Where is that magic wand? You would think with all the advances were made in medical prescription drugs, therein would be a cure for MS. It’s maddening to think that the medical science has been so lax in the area of MS.
Please keep me on your mailing list. I love hearing from you.😘😘😘
Thanks for connecting, Shelby. I’m so pleased to hear you’re in touch with your daughter. I’m also sorry to hear she’s struggling. I recommend watching the podcast with Dr. Oh on smouldering MS. It could help explain her situation. The videos have the option for captions and you can always find the transcript on this website under the podcast in question.
I haven’t been as active on the blog because the pod keeps me busy and I’ve been working on a book.
Thanks again for following and for your warm thoughts.
A.
I’ve been out on my scooter once this week and taken my dog for a drive every day. Plus im going out each day over this long weekend so I can’t complain about MS nonmobility.

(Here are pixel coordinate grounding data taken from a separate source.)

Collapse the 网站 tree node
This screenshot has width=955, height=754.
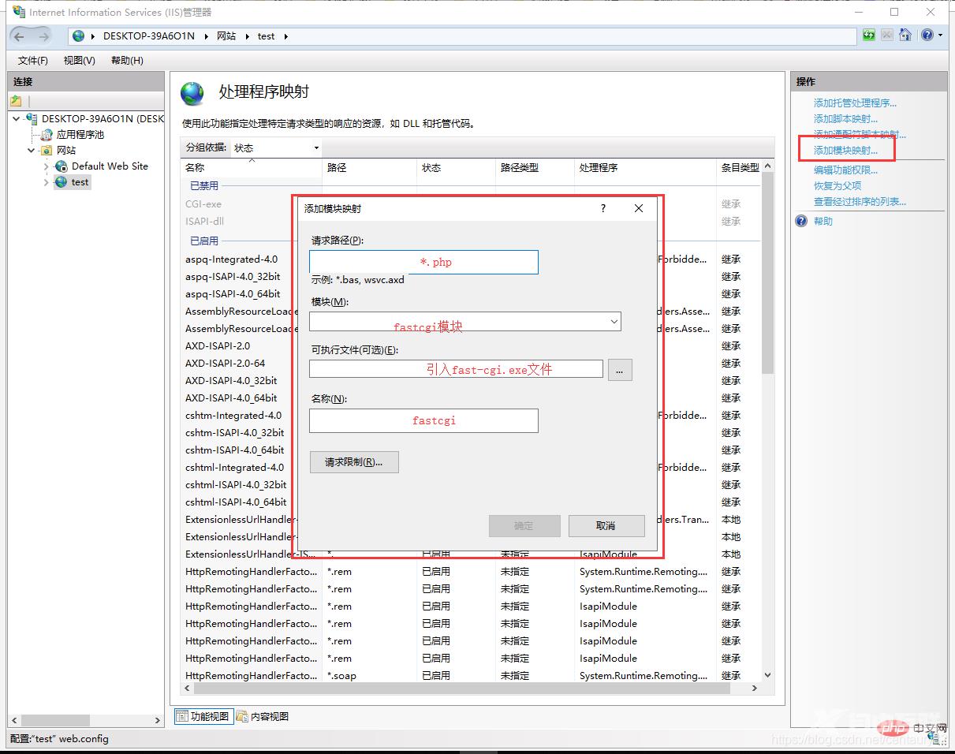point(32,151)
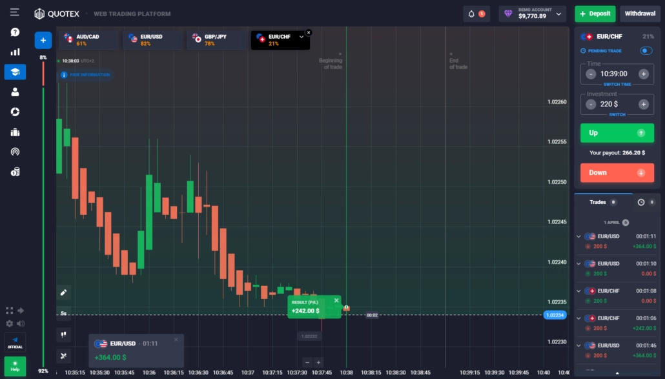This screenshot has height=379, width=665.
Task: Open the analytics bar chart sidebar icon
Action: (15, 51)
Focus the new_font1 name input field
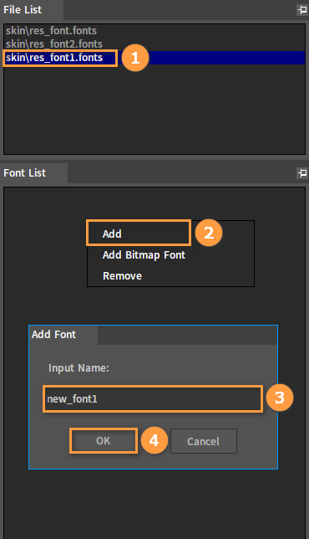Viewport: 309px width, 539px height. 153,398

But come Tuesday it maybe the couch for the day.
Your ability to articulate the experience for so many folks with acuity and just the right amount of sarcasm and humour always gives me warm fuzzies. You make me feel seen. Every time. ♡
🖤
Thank you for this Ardra, I so relate to it all. Saturday was the first time I left the house in two weeks to go to a BBQ with friends… and even then it was touch and go whether I made it – I hadn’t really left enough time post shower to rest, the weather was a little too hot… but I did it!!! And speaking of hot you’ve reminded me I still need to catch your smouldering MS Podcast🔥
This blog could not have come at a better time. Summer is arriving here in East Tennessee- aka subtropical temperatures. While my (awesome) husband is beginning his summer hiatus from teaching, I try to smile hearing him recount about golfing, water skiing, etc. (I had a real self-pity day and thought where is Arda?!) Hubbie says that I’m always welcome, but we here all understand how these activities- IF it was even possible to participate- would actually place us in MS heat and humidity hell. So I bravely embarked on my own journey to my back deck just so I could watch the birds before it got too hot.
On a side note, Arda, as a lifelong equestrian until MS progression took over, I want to applaud you on your beautiful posture on precious Scooter. I just retired after 20+ years of working at a therapeutic equestrian center. I began as one taking care of the herd, including training them to be ready for their students with disabilities that far exceeded the symptoms that I ignored for too long and that my first neurological visit missed. Anyway, as my job was adapted from the physical chores to using my social work degree and writing skills, I have finally had to retire. An earlier blog that you had written remained with me for a long time. Forgive me if I misquote, but you said that if we only have a few hours of energy a day, then should we be spending it doing nothing but a job. It was taking so much energy just to dress and drive to work; I had almost nothing left. So here is to redefining my once hard-driven and badass physical life. I miss my horses so much, but I’m now venturing into my creative side in between trying to fill out the tedious SSDI application. Thank you so very much. You are changing lives. God bless you, Kimberly.
Hi Kimberly,
Thanks so much for reaching out and for these generous comments. The hour a week I spend with Scooter is the only time I have anything close to good posture.
Best of luck with your new creative initiatives! Finding purpose is critical to living well with this disease.
A.
I have used five different mobility aids during my journey with MS. I started with a cane, then proceeded to a walker, followed by a foldable mobility scooter (Luggie), next was a regular mobility scooter, and now I use a power wheelchair. As for getting out of the house, the folding mobility scooter and regular mobility scooter were the best phases. I was strong enough to transfer in the restroom and the scooter enabled me to cover more ground. I still get out in my wheelchair, but I can no longer transfer on my own so it’s a more limited excursion. It’s been a somewhat gradual transition, but sometimes I miss being able to get up and go out like I used to.